Starting point is 01:09:49 And, well, the idea again would be here to make sure that everything somehow fits into the cache. Because if we have a global hash table, so if we have a large global hash table, the problem is that, I mean, the building, the probing here, every individual probe will most likely be a cache miss. Right, so this means every single probe here will actually be slow because our hash table is huge.
Starting point is 01:10:18 If we have a good hash function, the accesses will be uniform across the hash table because like every bucket basically has the same probability, so every single lookup will be expensive. In order to make this better, we somehow make to partition, we want to partition the hash tables into small disjoint chunks that are of cache size. And then basically, when we're doing the lookups in the cache size, in the hash tables that fit into cache,
Starting point is 01:10:58 then we don't have a cache miss, because the hash table can be cached. And again, in the partitioning phase, now we have to deal with this. So now we have to somehow partition the data in parallel.
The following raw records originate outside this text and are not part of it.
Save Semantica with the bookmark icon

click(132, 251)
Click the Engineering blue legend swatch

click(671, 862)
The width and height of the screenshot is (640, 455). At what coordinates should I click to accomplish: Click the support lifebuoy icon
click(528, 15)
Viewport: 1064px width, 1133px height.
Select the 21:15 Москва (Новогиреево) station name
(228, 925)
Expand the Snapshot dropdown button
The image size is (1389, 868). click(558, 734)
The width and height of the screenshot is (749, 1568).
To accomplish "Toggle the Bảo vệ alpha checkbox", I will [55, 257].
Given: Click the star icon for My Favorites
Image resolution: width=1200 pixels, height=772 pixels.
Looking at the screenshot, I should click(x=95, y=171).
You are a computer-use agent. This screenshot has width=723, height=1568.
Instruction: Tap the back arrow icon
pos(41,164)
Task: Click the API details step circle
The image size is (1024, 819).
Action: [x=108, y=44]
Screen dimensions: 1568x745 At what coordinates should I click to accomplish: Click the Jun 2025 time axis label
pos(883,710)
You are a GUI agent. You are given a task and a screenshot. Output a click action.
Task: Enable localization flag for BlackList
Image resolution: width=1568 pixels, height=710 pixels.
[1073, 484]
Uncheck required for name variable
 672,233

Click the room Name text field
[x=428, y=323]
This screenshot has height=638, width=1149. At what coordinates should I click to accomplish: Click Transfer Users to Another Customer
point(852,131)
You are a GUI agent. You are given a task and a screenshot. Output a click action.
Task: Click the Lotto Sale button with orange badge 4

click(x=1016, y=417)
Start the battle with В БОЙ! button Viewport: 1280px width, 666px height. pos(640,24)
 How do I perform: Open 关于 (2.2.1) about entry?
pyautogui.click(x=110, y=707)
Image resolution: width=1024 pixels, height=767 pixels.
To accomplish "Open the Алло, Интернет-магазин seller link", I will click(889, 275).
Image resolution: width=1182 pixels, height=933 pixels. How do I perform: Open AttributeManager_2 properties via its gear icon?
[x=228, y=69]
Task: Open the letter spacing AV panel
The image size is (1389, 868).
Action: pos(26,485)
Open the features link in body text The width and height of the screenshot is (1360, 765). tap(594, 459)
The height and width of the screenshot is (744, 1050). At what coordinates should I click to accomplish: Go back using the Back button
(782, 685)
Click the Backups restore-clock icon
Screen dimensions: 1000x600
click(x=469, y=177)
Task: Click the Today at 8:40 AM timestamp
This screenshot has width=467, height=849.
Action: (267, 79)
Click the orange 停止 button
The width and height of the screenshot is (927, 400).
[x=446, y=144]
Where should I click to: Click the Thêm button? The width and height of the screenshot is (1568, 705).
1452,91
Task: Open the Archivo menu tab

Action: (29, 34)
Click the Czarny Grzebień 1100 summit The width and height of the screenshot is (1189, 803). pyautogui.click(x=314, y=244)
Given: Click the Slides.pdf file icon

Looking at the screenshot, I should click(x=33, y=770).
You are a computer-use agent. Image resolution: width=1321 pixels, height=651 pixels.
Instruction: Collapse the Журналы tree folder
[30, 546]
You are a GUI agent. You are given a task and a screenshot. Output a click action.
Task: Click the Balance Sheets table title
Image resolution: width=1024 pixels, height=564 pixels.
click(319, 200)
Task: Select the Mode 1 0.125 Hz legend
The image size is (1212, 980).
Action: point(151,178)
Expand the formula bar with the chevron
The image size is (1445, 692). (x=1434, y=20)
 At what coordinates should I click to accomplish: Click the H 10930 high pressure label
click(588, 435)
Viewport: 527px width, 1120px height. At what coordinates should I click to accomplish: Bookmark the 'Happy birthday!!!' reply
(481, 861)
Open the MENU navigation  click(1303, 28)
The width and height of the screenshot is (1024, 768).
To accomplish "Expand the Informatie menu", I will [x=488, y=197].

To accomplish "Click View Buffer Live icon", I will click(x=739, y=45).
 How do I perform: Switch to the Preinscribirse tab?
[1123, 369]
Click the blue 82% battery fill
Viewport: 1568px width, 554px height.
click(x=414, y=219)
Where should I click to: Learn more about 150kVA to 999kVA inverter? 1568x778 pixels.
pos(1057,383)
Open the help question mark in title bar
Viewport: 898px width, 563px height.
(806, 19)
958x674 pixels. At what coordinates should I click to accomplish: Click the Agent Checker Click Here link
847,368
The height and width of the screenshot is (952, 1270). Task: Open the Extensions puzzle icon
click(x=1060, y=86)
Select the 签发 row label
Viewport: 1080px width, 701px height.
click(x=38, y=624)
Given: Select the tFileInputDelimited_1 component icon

And this means we need to write separate partitions. And these partitions, either we do them shared again, meaning we're writing to a single partition, like all of the even numbers to one partition,
Starting point is 01:11:35 or we're saying per each thread, let's have a separate partition, and then somehow synchronize, and then somehow merge. So if we have a shared partition, then we need some kind of lock. We'll talk about locking next time. But meaning we need to know, OK, we
Starting point is 01:11:53 have to write to the end of the partition. We need to know where this is. For this, we need some kind of information. We need something that makes sure that our multiple threads don't overwrite each other's data. So this is some kind of latch. Or latch basically means lock in this case. Or we let every thread do their stuff individually
Starting point is 01:12:20 and then combine afterwards. So this is kind of this private approach. So in the shared partition way, meaning we have our table, we're scanning through our table or each processor, each thread basically does their subset and does the partitioning and basically needs to know, okay, where does the data go, right? So does the partitioning or does basically the
Starting point is 01:12:48 hashing into the right partition and because the other threads also write we basically need to synchronize on the partitions where i actually want to write so if say for example this thread wants to write into this bucket of this partition, then while writing, it needs to somehow lock this. It needs to make sure that no other threads writes into the same position here. But in the end, we already have the full final partitions correctly in memory. The other way would be every thread basically
Starting point is 01:13:23 gets their own partition. So every thread has a separate memory set or memory region where it partitions to. And then we need a separate combination step where then we combine these small subpartitions into larger partitions that we then can do basically the hashing, et cetera. OK. So and if we have like this is basically one single pass.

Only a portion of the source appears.